Even the old adage about things needing to be nailed down to protect them from thieves no longer applies.

It was only a few years ago that I and several neighbours woke up to find that someone had been through our front gardens removing a number of seriously heavy plant pots under cover of darkness.

And that wasn't all. They had also taken a stone birdbath and a sundial after carefully chiselling them from their cement bases!

Right now many light-fingered professionals are limbering up for their busiest season, lifting purses and wallets from harassed Christmas shoppers or using the crowds to shield them as they help themselves to goodies from store shelves.

Meanwhile these outdoor, heavyweight crooks also have their own seasonal agenda.

And it's something far more valuable than mere garden ornaments.

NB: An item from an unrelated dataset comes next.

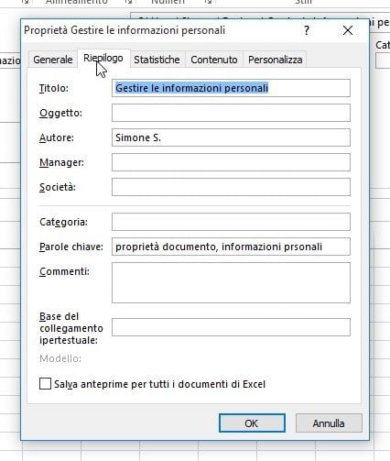Select the Categoria text field
Image resolution: width=390 pixels, height=461 pixels.
[x=231, y=222]
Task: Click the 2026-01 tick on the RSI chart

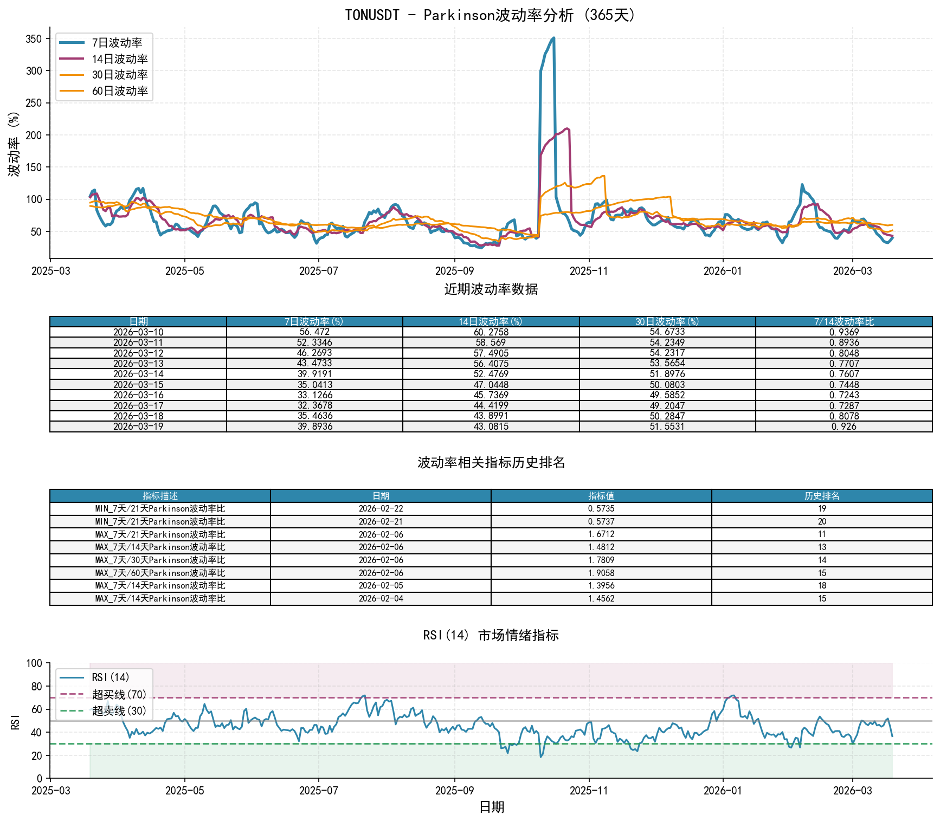Action: click(x=723, y=791)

Having noticed the worldwide rise in metal prices (presumably as they peruse the Financial Times over breakfast!), because of the huge industrial growth taking place in China and India, they have their sights on anything made of copper, lead, aluminium or even good old-fashioned iron.

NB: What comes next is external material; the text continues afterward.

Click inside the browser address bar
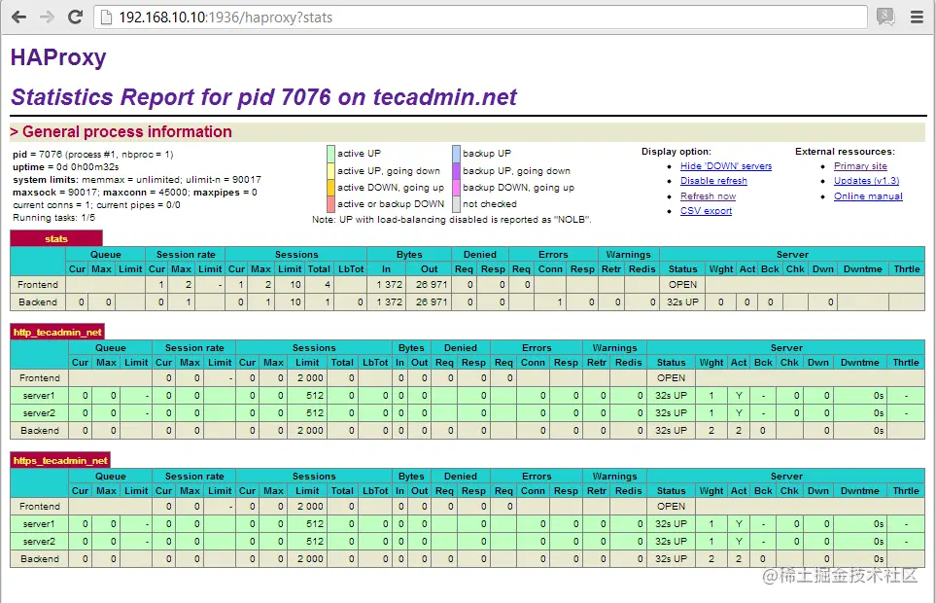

According to Lancashire County Council leader Hazel Harding that means unscrewing road signs and even prising up drain covers and making off with them.

We have also had several incidents in the Blackburn area recently, one of which caused a power cut at the new hospital where people had apparently been attempting to steal power cables because of their valuable metal coatings.

It reminded me of a decade ago when the Rough Guide to Bulgaria warned tourists like myself who were using that country's roads to watch out for frequent large and deep potholes usually caused by thieves who had dug up the tarmac to steal copper covered cables buried beneath them.

But today's criminals aren't just causing inconvenience or possible injury.

We're told their activities are likely to lead to an increase in taxes not least to pay for increased insurance premiums because of the risk of damages claims from people who fall down unguarded manholes.

Police are castigated for not catching these metal Mafiosi but how realistic is it for them to arrest everyone lifting a back-street drain cover in the middle of the night?

Surely the answer is to license all scrap-metal dealers so strictly that they dare not buy from anyone who turns up in a van carrying such obviously stolen items.

Only putting real fear of lost livelihoods in front of these modern-day Steptoes will stop them.

And without a ready re-sale market no one in their right mind is going to spend their evenings unscrewing road signs.

Or is that just too simple an answer to the problem?